Gebannt verschlinge ich die Geschichte um Leah. Ein gemaltes Bild von Leah wird zum Schicksalsträger. Schnell wird aus dem Mädchen vom Lande ein gefeiertes Topmodel. Doch der Ruhm hat Schattenseiten. Gefeiert und beneidet, im Mittelpunkt stehend, fühlt Leah sich oftmals einsam. Zweifel und Hoffnungen drängen Leah zu Entscheidungen. Als sie unverhofft ihrer Jugendliebe gegenübersteht, scheint sich alles zum Guten zu wenden.

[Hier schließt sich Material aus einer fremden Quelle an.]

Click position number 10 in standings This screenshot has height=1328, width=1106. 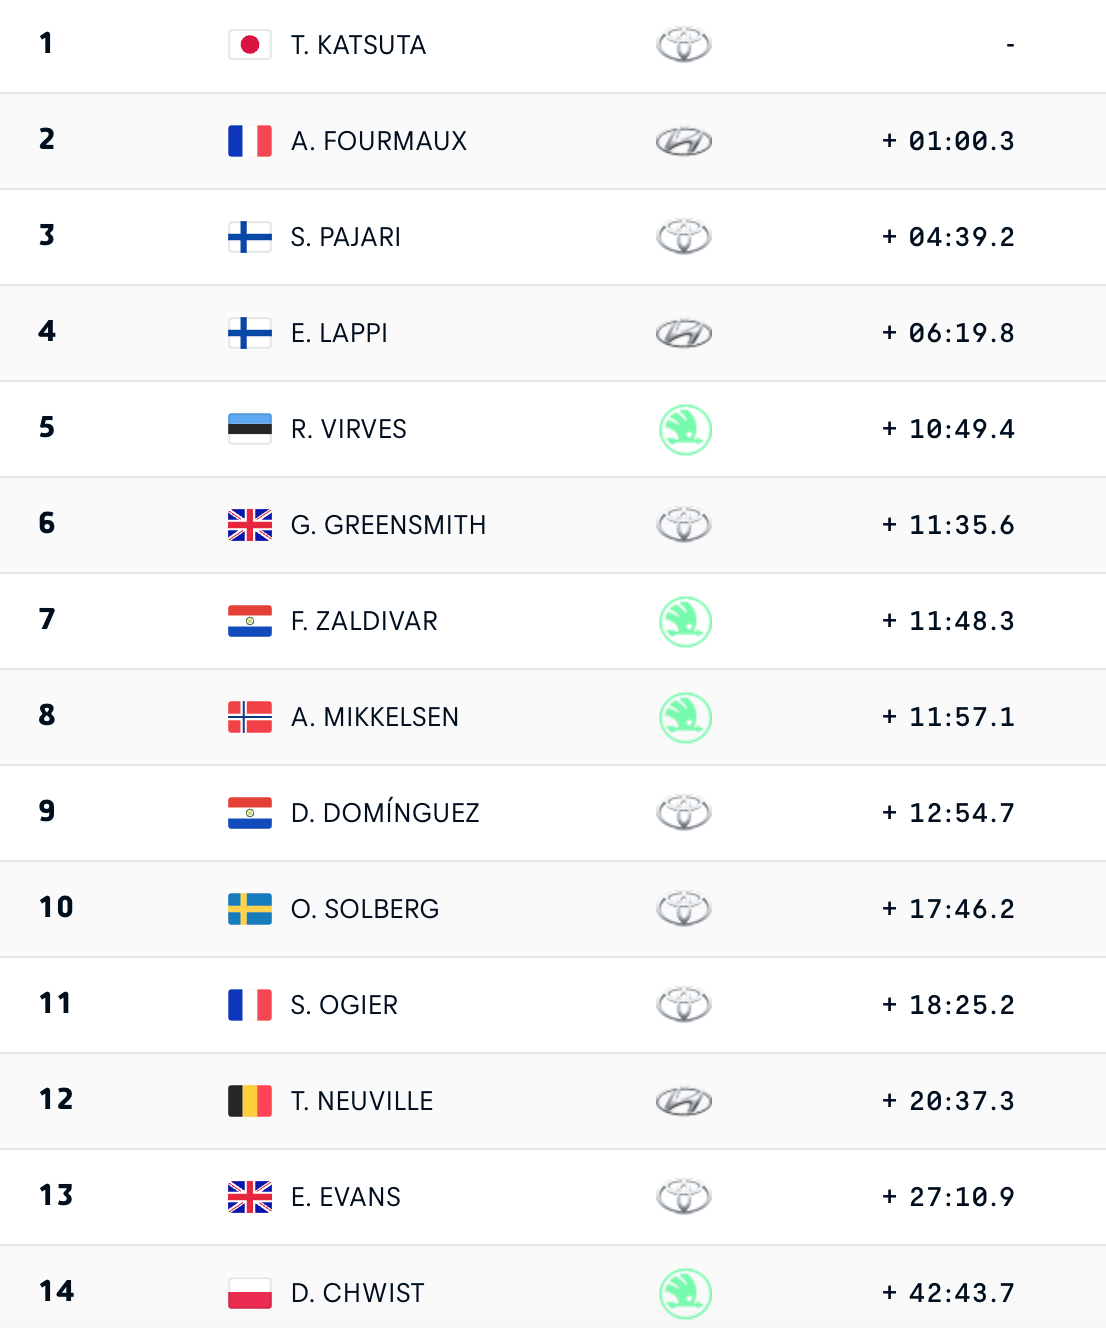(56, 907)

Leidenschaftlich genießt sie ihr Glück. Doch wie lange? Verehrung und Missgunst liegen nah beieinander. Nicht genug damit, plötzlich brechen Geheimnisse aus der Vergangenheit ihr Schweigen. Verstrickungen ungeahnter Weise lösen gefährliche Wendungen aus.

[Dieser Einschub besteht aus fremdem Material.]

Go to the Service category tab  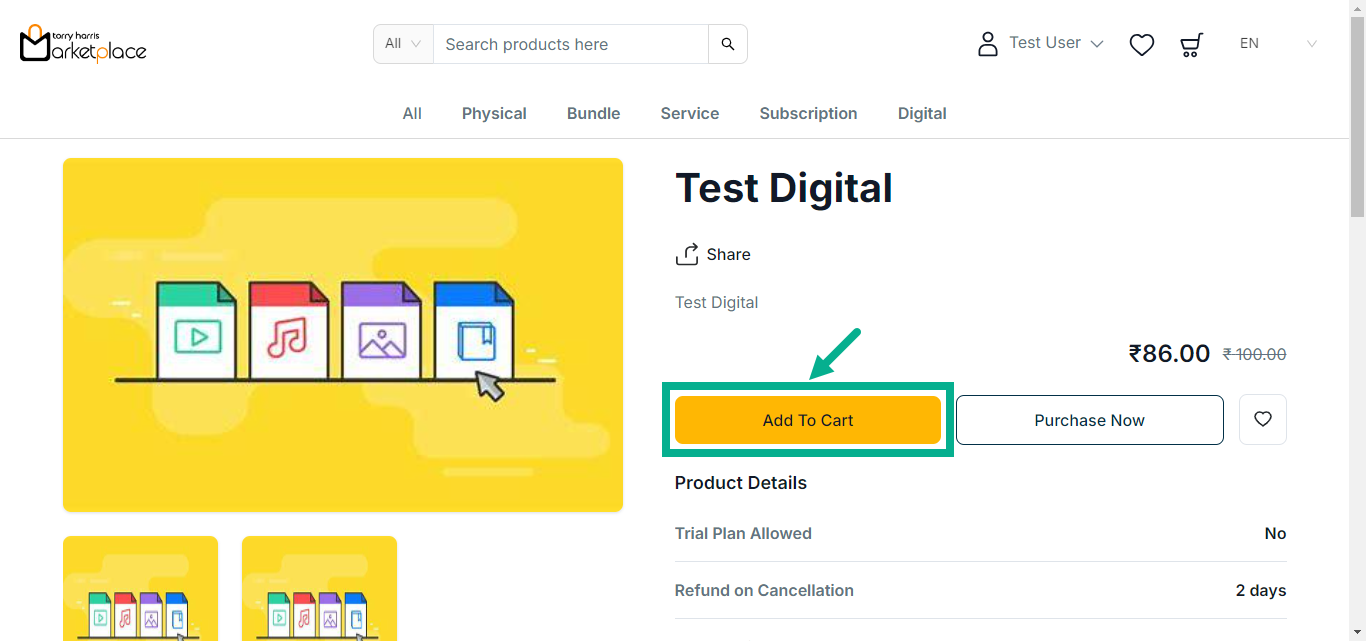(x=689, y=114)

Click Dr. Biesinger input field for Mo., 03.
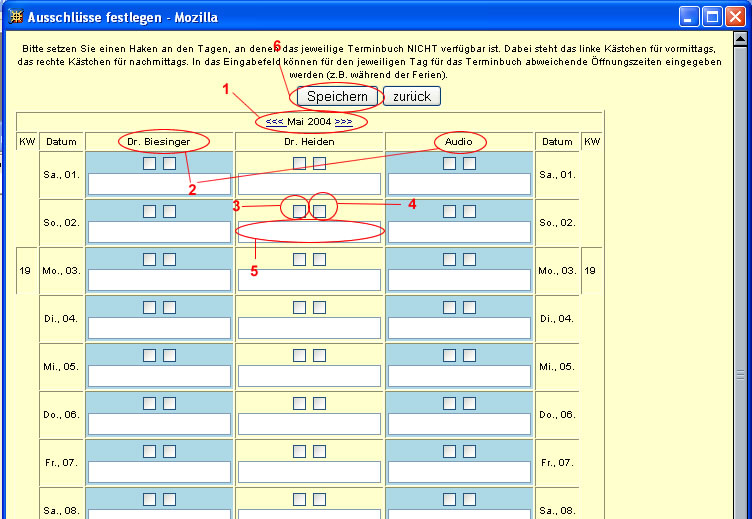click(x=159, y=280)
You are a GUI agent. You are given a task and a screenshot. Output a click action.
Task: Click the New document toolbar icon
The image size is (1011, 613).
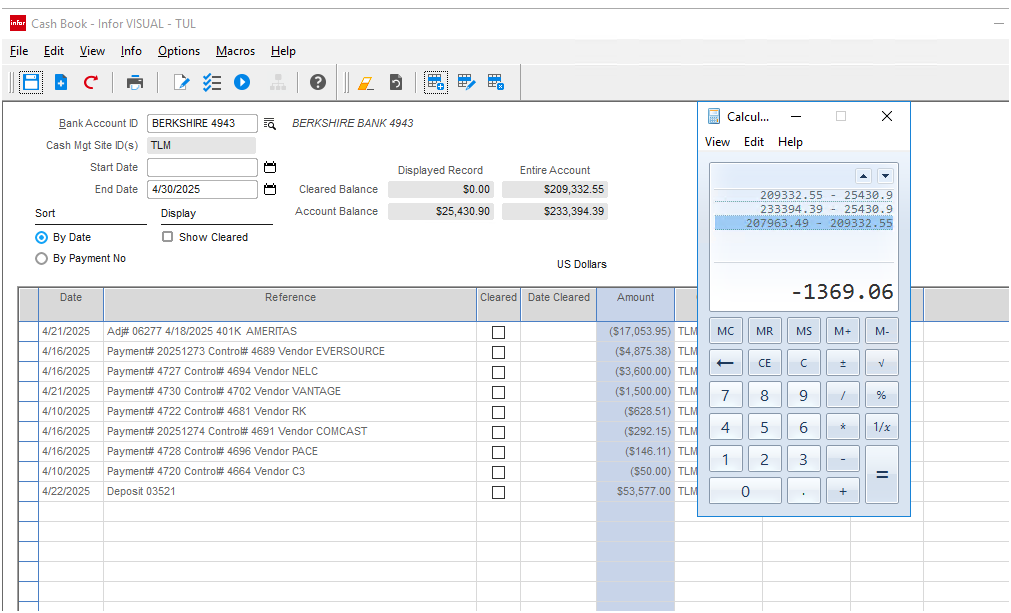point(61,83)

Im Vorwort gibt der Sohn von Lucinda Riley Einblicke in die Entstehungsgeschichte der Story.
Seite um Seite zieht mich die Erzählung weiter in ihren Bann. Bilder im Kopf, das Rauschen der Wellen in rauer Landschaft. Dazwischen bewegende Einblicke zurück. Die Charaktere verbergen, lassen mich vermuten, lächeln, erstaunen, erschaudern und hoffen. Spannend, manchmal düster. Bildstark und tiefgründig. Im Vergangenheitsstrang wird Zeitgeschichte lebendig. Wogegen die Entwicklungen der Gegenwart teils in schriftstellerischer Freiheit zu sehen sind. Insgesamt hat mich der Roman gut unterhalten.